Deutschland

Strafverfahren gegen Andreas Scheuer – wann ist der Rest von Merkels „Bande“ dran?

Strafverfahren gegen Andreas Scheuer – wann ist der Rest von Merkels „Bande“ dran?
Ermittlungsverfahren: Staatsanwalt ermittelt gegen Ex-Bundesverkehrsministers Andreas Scheuer (CSU)
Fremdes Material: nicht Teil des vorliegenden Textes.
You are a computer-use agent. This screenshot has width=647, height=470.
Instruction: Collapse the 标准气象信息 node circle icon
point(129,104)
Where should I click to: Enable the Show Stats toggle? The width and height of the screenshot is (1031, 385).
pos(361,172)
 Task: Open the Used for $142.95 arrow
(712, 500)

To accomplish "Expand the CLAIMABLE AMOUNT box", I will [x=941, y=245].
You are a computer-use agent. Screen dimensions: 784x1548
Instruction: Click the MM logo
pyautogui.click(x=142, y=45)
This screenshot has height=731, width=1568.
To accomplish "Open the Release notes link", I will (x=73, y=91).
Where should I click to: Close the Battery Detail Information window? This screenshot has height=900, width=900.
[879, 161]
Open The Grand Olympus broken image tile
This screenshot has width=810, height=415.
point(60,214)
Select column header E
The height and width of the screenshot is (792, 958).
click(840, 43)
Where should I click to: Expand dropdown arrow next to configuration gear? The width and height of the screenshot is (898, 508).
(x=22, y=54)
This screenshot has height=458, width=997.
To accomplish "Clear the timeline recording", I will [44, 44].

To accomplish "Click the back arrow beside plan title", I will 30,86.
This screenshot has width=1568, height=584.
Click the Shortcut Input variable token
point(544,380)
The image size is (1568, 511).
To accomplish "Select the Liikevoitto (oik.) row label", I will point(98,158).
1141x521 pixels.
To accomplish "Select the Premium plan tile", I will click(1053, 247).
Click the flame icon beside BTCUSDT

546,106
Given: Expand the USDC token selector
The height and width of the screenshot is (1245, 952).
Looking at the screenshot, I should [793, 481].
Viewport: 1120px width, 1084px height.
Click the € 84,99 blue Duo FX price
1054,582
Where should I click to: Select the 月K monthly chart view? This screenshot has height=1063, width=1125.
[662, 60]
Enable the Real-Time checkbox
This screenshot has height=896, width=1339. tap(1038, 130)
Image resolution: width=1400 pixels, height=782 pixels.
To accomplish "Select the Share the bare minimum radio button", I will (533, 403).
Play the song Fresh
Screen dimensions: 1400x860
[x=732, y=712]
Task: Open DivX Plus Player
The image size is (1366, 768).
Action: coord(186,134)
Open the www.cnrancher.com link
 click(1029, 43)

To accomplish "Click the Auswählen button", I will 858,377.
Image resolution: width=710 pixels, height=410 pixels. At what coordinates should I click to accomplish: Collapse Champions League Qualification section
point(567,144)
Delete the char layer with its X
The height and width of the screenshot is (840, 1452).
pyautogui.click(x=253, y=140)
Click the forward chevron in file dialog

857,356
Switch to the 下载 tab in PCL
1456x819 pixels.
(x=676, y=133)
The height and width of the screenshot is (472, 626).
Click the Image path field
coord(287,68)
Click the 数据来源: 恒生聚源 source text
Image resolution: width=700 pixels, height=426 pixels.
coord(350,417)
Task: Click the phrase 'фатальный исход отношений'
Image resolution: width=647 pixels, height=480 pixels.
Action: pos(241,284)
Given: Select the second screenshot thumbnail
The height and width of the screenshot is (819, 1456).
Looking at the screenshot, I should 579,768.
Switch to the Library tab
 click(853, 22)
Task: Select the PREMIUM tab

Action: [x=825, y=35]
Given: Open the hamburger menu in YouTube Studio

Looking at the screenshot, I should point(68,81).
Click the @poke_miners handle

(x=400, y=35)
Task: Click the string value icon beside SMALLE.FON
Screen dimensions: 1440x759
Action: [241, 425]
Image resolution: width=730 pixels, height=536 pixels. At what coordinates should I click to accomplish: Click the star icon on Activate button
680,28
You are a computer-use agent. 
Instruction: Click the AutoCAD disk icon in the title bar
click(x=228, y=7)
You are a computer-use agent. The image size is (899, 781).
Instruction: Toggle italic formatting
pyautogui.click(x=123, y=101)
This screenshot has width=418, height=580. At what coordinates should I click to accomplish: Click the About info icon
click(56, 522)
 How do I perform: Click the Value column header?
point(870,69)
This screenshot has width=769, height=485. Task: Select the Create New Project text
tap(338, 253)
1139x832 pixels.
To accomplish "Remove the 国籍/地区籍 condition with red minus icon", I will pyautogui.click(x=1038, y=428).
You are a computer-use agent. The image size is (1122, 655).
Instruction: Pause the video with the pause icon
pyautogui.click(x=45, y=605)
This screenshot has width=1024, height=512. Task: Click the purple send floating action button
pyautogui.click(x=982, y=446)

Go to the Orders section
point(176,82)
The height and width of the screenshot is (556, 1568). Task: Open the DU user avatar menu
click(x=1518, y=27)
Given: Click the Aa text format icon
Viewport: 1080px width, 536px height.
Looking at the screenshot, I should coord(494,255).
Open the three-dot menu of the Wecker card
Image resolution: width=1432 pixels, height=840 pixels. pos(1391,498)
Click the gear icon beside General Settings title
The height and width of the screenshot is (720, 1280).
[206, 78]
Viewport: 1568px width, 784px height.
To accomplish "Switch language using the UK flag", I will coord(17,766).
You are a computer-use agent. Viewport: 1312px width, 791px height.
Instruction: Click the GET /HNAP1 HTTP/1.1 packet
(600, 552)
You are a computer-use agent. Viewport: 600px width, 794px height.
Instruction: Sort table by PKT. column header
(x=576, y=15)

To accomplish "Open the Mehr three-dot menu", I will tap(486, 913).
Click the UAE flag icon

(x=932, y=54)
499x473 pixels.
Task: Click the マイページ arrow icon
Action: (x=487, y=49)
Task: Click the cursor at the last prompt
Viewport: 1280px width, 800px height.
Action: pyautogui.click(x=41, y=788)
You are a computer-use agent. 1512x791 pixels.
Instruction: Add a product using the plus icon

Die Pkw-Maut war ein Debakel – und ein Lieblingsprojekt von Andreas Scheuer und seiner CSU. Nun hat es ein juristisches Nachspiel für den früheren Bundesverkehrsminister. Die Berliner Staatsanwaltschaft hat wegen Falschaussage im Untersuchungsausschuss des Bundestags ein Ermittlungsverfahren eingeleitet.

von Alexander Schwarz

Es geschehen in diesem Land noch Zeichen und Wunder: Offenbar gibt es doch noch Fälle, in denen die der Politik buchstäblich hörigen, weil weisungsgebundenen Staatsanwaltschaften ihrer Pflicht zur unabhängigen Strafverfolgung im Interesse der Öffentlichkeit nachkommen: Die Berliner Staatsanwaltschaft hat nun – spät, aber wohl nicht zu spät – ein überfälliges Ermittlungsverfahren gegen den früheren Bundesverkehrsminister Andreas Scheuer (CSU) und dessen damaligen Staatssekretär Gerhard Schulz eingeleitet. Vorausgegangen waren mehrere Strafanzeigen von Privatpersonen gegen beide; allerdings waren nach dem von Scheuer zu verantwortenden Maut-Skandal mit mutmaßlichem Milliardenschaden für den Steuerzahler immer wieder Strafanträge und Anzeigen gestellt worden, ohne dass die Anklagebehörden einen Handlungsbedarf erkennen wollten. Anscheinend hat sich das mit dem Ende der Merkel-Regierung und Scheuers Amtserledigung geändert.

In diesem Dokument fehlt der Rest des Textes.